> [Data provided]
□ □ □ □ □

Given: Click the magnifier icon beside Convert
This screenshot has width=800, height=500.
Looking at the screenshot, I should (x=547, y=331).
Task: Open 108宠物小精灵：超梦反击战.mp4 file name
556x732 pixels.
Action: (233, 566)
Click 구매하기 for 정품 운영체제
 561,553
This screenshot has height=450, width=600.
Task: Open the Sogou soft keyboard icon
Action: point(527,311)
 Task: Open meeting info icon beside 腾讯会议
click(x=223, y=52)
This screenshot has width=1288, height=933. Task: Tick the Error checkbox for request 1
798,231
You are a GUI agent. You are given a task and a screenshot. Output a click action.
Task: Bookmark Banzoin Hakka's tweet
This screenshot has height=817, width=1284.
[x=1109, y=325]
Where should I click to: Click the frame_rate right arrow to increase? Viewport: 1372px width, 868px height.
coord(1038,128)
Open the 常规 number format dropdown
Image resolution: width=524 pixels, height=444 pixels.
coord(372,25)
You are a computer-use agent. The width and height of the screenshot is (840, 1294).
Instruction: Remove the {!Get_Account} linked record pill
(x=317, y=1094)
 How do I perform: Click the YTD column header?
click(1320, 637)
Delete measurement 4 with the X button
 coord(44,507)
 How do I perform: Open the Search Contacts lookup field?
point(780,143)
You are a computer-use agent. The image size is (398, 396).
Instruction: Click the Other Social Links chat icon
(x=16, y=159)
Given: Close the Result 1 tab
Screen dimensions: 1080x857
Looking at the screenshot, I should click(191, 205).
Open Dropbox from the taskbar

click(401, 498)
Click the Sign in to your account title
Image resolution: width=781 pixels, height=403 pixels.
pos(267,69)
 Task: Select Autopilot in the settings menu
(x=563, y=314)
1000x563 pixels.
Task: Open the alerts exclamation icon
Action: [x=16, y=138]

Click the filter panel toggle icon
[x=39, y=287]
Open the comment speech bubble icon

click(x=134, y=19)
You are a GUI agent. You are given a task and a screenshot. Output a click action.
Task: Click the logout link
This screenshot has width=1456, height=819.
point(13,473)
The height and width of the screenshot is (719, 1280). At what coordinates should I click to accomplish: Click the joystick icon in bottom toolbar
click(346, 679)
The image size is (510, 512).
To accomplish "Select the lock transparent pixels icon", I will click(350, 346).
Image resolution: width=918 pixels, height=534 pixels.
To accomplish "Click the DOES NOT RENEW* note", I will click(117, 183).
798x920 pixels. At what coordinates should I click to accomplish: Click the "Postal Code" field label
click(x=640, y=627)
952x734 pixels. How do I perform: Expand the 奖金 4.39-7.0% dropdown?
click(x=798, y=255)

□ □ □ □ □

> [Short exercise] Swap every "Instruction" in the records above for "Command", and give all the records again with nothing else changed.

> [Solution for this problem]
Given: Click the magnifier icon beside Convert
This screenshot has width=800, height=500.
Looking at the screenshot, I should (x=547, y=331).
Task: Open 108宠物小精灵：超梦反击战.mp4 file name
556x732 pixels.
Action: (233, 566)
Click 구매하기 for 정품 운영체제
 561,553
This screenshot has height=450, width=600.
Task: Open the Sogou soft keyboard icon
Action: point(527,311)
 Task: Open meeting info icon beside 腾讯会议
click(x=223, y=52)
This screenshot has width=1288, height=933. Task: Tick the Error checkbox for request 1
798,231
You are a GUI agent. You are given a task and a screenshot. Output a click action.
Task: Bookmark Banzoin Hakka's tweet
This screenshot has height=817, width=1284.
[x=1109, y=325]
Where should I click to: Click the frame_rate right arrow to increase? Viewport: 1372px width, 868px height.
coord(1038,128)
Open the 常规 number format dropdown
Image resolution: width=524 pixels, height=444 pixels.
coord(372,25)
You are a computer-use agent. The width and height of the screenshot is (840, 1294).
Command: Remove the {!Get_Account} linked record pill
(x=317, y=1094)
 How do I perform: Click the YTD column header?
click(1320, 637)
Delete measurement 4 with the X button
 coord(44,507)
 How do I perform: Open the Search Contacts lookup field?
point(780,143)
You are a computer-use agent. The image size is (398, 396).
Command: Click the Other Social Links chat icon
(x=16, y=159)
Given: Close the Result 1 tab
Screen dimensions: 1080x857
Looking at the screenshot, I should click(191, 205).
Open Dropbox from the taskbar

click(401, 498)
Click the Sign in to your account title
Image resolution: width=781 pixels, height=403 pixels.
pos(267,69)
 Task: Select Autopilot in the settings menu
(x=563, y=314)
1000x563 pixels.
Task: Open the alerts exclamation icon
Action: [x=16, y=138]

Click the filter panel toggle icon
[x=39, y=287]
Open the comment speech bubble icon

click(x=134, y=19)
You are a GUI agent. You are given a task and a screenshot. Output a click action.
Task: Click the logout link
This screenshot has width=1456, height=819.
point(13,473)
The height and width of the screenshot is (719, 1280). At what coordinates should I click to accomplish: Click the joystick icon in bottom toolbar
click(346, 679)
The image size is (510, 512).
To accomplish "Select the lock transparent pixels icon", I will click(350, 346).
Image resolution: width=918 pixels, height=534 pixels.
To accomplish "Click the DOES NOT RENEW* note", I will click(117, 183).
798x920 pixels. At what coordinates should I click to accomplish: Click the "Postal Code" field label
click(x=640, y=627)
952x734 pixels. How do I perform: Expand the 奖金 4.39-7.0% dropdown?
click(x=798, y=255)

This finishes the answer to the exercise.